Stakeholder Intake Interview: Focus Your UX Research with This Framework by Laura Faulkner

Stakeholder Intake Interview: Focus Your UX Research with This Framework by Laura Faulkner

January 26, 2022

How do you make sure the research activities really answer critical questions and drive key business decisions? Well, there is probably no one correct answer to this. However, Laura Faulkner addressed this challenge with her framework on intake conversations and research plans that you can use directly when a stakeholder comes to you with a research question.

She's convinced that it can be risky not to look closely enough at stakeholders' underlying goals behind research questions. Why? You could end up missing out on what you want to learn, ask the wrong question, or create frustration as people don't get an answer to their initial research interest. For researchers, this is an actionable method that allows you to get "the goals behind the questions."

This article introduces you to Laura's framework and the core element: the stakeholder intake interview.

Getting the why behind research requests

In a recent talk, Laura shared a personal experience from her research career on frustrated stakeholders and unnecessary research because they did not address the underlying research interest well enough in the first place. This experience and the urge not to repeat this fed into her framework on intake conversations and research plans.

It's all about staying goal-driven throughout the whole process. This starts at the beginning - the moment a stakeholder comes to you with a research question before you begin to collect research data. The framework aims to support researchers with understanding the question behind your stakeholders' questions. Then, when you actually get what stakeholders want, your research has a chance to impact the short and long term.

„Use your magical UX research skills to help stakeholders better define their own questions and needs.“

Head of Research at Rackspace Technology

The intake interview

The starting point of Laura Faulkner's framework is the intake interview. It sets the foundation for a research plan with the proper focus afterward.

An intake conversation describes a seemingly informal conversation between you (the researcher) and the primary stakeholder, like, for example, a product manager. It should be a live conversation as soon as a new research request arises. With this framework, you can have that conversation following a process that will help you get the genuine underlying research interest right.

It's a guide for you as a researcher, not intended to be given to the stakeholder to fill in. Without a live conversation, you won't be able to drill the answers down and ask enough whys - and this is the method that will bring you the answers you're looking for.

„My pushing on the "why" questions helped them realize that the solution will miss their business objectives entirely. This is both a painful and satisfying moment.“

Head of Research at Rackspace Technology

The following sections show the different fields to cover in the intake conversation. After some practice, Laura states that you will manage to get through this in about 20 minutes.

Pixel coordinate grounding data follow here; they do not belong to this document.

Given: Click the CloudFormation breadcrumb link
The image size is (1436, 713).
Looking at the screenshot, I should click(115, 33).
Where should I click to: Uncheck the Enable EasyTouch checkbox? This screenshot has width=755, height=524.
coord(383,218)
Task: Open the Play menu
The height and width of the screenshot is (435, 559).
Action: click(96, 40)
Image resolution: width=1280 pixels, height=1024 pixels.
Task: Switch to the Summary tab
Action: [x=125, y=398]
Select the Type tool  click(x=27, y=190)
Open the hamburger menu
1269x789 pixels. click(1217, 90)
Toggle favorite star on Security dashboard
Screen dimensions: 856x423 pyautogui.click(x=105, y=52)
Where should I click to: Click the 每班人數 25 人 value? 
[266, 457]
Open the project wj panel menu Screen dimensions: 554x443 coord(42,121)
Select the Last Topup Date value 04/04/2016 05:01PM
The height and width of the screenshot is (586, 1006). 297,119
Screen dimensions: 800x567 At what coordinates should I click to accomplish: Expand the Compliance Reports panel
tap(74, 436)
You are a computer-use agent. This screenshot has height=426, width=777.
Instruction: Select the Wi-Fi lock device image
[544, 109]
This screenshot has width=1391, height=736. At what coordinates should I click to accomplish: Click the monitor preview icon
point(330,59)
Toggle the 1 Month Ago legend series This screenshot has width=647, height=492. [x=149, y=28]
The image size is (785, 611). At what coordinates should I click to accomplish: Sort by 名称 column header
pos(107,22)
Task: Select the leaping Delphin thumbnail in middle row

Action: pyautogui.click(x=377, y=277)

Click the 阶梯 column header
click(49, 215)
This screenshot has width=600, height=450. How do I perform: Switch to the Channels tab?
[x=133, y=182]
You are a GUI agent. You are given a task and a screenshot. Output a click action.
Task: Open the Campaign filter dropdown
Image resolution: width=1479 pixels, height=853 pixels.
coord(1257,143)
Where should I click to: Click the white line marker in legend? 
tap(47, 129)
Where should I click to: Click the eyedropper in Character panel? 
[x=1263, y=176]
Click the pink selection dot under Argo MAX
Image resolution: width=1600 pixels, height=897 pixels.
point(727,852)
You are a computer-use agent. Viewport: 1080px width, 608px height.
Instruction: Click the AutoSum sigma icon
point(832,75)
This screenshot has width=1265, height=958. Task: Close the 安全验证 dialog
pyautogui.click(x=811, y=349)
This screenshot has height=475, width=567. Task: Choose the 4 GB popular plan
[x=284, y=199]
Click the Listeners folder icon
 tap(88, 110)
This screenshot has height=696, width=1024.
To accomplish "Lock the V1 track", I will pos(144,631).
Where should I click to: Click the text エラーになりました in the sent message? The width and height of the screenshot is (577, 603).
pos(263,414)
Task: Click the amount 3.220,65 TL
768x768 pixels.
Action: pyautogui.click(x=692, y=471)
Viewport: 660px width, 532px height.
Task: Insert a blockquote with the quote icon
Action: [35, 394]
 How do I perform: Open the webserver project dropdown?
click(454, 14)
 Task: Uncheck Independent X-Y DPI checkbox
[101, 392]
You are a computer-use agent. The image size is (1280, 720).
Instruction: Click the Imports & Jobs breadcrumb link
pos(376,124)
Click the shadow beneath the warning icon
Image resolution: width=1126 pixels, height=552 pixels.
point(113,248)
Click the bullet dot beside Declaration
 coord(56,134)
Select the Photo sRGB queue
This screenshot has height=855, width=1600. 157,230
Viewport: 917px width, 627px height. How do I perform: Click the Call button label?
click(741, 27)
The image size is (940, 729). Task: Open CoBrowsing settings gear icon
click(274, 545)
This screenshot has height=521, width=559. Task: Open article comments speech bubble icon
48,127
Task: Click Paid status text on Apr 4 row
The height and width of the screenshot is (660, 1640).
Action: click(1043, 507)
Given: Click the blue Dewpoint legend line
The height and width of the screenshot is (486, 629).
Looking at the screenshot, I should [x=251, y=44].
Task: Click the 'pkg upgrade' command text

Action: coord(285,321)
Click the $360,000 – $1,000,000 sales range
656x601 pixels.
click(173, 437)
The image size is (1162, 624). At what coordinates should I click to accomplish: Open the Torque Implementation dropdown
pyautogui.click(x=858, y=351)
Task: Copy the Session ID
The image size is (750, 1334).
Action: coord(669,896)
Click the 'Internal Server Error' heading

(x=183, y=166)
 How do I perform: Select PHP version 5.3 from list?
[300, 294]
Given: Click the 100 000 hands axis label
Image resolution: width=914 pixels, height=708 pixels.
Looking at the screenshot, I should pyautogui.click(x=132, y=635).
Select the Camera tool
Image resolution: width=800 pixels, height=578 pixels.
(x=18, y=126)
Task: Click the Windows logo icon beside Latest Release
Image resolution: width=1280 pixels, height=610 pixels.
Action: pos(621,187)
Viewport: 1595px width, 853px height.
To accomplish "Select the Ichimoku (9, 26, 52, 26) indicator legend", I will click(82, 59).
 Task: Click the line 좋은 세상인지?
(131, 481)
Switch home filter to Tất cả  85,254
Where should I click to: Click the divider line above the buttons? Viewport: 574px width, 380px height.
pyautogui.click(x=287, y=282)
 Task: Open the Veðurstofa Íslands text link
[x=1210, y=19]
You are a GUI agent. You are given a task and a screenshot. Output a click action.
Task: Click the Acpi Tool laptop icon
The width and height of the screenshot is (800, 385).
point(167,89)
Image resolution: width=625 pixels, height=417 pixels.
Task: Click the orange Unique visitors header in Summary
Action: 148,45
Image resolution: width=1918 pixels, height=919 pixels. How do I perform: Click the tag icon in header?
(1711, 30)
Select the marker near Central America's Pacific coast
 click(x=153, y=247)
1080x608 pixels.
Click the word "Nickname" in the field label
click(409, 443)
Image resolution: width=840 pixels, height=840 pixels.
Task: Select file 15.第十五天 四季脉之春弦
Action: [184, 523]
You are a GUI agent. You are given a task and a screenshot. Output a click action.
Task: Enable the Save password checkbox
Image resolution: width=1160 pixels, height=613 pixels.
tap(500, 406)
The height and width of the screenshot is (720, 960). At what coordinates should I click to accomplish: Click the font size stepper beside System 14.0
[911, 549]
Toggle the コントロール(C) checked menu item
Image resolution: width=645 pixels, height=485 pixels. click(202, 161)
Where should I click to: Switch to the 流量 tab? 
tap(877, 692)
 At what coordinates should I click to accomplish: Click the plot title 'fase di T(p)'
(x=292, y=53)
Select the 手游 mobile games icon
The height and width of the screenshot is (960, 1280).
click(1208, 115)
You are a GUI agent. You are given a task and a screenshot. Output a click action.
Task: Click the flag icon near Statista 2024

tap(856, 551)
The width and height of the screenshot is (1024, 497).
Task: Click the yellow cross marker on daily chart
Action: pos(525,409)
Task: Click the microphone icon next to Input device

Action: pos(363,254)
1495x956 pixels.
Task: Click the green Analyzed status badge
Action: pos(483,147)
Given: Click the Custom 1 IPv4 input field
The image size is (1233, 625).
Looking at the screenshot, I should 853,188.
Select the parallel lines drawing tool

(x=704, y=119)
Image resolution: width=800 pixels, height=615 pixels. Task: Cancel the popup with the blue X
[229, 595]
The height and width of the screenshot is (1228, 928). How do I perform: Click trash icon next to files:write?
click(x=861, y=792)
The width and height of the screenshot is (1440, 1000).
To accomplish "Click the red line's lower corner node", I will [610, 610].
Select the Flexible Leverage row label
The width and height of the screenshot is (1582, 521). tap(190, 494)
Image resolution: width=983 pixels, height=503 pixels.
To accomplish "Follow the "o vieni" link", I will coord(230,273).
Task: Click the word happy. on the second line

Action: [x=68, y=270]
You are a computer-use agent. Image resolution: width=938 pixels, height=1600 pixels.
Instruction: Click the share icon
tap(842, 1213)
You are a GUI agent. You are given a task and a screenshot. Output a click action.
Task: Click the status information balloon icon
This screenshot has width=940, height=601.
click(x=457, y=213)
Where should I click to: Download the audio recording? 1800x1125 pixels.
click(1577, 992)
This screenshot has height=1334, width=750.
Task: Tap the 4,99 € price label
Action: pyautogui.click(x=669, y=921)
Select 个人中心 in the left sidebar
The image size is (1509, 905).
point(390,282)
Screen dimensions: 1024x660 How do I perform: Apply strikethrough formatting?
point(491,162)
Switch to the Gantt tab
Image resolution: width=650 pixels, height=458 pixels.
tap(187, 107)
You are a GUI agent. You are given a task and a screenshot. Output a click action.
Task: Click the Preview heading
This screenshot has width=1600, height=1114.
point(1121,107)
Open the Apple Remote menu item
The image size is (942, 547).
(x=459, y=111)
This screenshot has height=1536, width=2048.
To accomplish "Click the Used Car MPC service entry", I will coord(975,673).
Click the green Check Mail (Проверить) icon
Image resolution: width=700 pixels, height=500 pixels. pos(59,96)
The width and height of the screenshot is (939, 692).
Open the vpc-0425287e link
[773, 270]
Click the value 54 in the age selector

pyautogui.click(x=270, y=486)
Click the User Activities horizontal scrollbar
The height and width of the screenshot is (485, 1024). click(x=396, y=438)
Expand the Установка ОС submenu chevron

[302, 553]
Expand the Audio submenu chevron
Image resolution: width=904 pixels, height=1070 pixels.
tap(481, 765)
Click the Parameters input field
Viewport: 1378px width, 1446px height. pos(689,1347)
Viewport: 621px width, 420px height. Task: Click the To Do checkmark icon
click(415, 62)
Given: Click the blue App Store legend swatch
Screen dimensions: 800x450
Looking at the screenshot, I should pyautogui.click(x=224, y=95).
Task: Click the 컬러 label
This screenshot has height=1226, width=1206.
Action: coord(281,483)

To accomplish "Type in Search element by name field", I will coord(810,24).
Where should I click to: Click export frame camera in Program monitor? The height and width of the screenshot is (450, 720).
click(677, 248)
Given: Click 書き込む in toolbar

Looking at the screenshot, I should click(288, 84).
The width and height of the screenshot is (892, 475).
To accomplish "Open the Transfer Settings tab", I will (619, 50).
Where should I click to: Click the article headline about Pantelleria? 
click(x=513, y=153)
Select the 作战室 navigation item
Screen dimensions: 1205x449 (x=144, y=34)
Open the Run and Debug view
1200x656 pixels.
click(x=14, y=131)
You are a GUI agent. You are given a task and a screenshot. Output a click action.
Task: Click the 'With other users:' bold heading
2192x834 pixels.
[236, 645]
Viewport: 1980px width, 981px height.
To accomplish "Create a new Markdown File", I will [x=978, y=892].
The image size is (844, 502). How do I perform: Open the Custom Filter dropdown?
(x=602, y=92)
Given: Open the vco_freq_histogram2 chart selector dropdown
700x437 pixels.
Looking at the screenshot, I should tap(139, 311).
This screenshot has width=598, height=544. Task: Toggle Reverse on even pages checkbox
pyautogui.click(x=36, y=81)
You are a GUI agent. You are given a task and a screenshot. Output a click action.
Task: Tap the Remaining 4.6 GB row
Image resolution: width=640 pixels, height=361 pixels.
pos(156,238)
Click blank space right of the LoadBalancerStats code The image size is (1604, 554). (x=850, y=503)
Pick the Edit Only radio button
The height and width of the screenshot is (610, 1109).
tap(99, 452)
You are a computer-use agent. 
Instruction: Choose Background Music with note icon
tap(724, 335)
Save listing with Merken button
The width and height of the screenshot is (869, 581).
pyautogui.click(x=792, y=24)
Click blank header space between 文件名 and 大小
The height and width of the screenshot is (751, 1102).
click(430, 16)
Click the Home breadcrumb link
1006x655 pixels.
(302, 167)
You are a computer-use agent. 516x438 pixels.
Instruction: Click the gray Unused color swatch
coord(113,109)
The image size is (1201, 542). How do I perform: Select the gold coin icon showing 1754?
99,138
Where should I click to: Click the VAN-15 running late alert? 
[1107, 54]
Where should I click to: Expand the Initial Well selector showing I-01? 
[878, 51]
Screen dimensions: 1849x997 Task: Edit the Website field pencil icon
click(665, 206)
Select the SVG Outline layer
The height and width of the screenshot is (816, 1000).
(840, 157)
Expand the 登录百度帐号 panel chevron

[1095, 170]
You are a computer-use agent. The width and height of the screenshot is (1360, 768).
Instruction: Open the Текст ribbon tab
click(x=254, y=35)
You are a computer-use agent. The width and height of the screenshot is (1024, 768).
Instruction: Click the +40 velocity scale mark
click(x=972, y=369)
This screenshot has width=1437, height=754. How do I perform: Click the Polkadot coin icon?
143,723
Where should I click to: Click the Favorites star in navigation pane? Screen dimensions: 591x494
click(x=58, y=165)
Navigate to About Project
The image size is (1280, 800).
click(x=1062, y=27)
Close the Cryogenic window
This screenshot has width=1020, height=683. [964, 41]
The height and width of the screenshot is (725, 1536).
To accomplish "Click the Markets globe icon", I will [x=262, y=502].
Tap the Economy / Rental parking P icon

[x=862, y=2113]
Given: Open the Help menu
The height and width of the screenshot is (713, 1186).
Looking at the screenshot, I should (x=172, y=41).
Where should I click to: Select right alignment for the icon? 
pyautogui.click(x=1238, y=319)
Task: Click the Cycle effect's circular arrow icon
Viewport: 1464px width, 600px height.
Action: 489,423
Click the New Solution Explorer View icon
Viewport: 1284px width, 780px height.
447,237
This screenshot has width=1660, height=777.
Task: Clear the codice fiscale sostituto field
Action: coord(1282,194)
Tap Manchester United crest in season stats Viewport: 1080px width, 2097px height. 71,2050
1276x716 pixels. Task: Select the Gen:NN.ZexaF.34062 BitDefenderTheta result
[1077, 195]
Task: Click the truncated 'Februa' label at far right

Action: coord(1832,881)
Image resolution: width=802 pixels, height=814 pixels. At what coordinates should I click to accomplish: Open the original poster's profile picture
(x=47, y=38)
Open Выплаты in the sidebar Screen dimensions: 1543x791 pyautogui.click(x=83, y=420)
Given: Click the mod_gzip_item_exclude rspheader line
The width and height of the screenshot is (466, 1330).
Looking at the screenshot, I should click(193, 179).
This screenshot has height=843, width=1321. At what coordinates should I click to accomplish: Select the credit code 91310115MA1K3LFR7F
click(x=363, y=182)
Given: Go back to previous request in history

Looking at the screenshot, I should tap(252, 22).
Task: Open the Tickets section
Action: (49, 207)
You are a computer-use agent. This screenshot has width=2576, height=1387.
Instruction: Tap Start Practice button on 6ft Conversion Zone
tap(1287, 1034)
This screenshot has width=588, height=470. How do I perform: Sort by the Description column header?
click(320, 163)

Tips for your first intake interview

Before we dive into the sections of the intake conversation and potential questions to ask, those three tips from Laura will guide you through to conversation:

  1. Frame the whole conversation with your intention to help the stakeholder be successful - everything else will follow, and this will allow you to focus on research that has a chance to impact.

  2. It's helpful to write down every question the stakeholders ask to get to essential points.

  3. Always start with speaking about the problem statement - no big deal if it's the only topic of your conversation.

#1 Problem Statement: What problem are we solving?

Always start with this area. If time is running out and you only manage to speak about the problem statement, you will already have a valuable conversation and take away from that intake conversation. Your intake interview starts with the well-known question: What problem are you trying to solve?

Questions to answer: Problem Statement

  • What problem are we trying to solve?

  • Who are we solving this for?

  • What is it your stakeholders ultimately want to get?

  • What is our desired outcome?

  • What do we hope will happen?

#2 Stakeholders

Next, learn about the stakeholders. And by that, Laura refers to the stakeholder's stakeholders. This section will help you understand where research questions might come from and their context.

Questions to answer: Stakeholders

  • Who is asking you to deliver something? Product, engineering, leadership?

  • Are there other stakeholders?

  • Who are the designers?

  • Who is the researcher?

#3 Constraints

The other sections do not follow a strict order, so walk through them in your preferred order after speaking about the problem statement and your stakeholder's stakeholders.

Ask your interlocutor about known or assumed obstacles that might get in the way of the research you are about to conduct. There could be technical, business, or other obstacles already be known. If your stakeholder comes to you with the first solution in mind, speak about what it is that you're not allowed to do. Especially when they are already envisioning design solutions, they might have learned about technical restrictions or dependencies.

If you learn about constraints right at the beginning, you can discuss resolving strategies already or plan your research accordingly.

Questions to answer: Constraints

  • Are there any technical or business constraints?

  • What are they?

  • To what extent are they flexible / negotiable?

#4 Risks & Mitigations

Take some time to speak with your stakeholders about potential risks they know or might see coming. What you know upfront can't come as a surprise that makes research irrelevant or blocks a research project later on. Instead, it's a chance already to understand the likelihood of risks and mitigation strategies.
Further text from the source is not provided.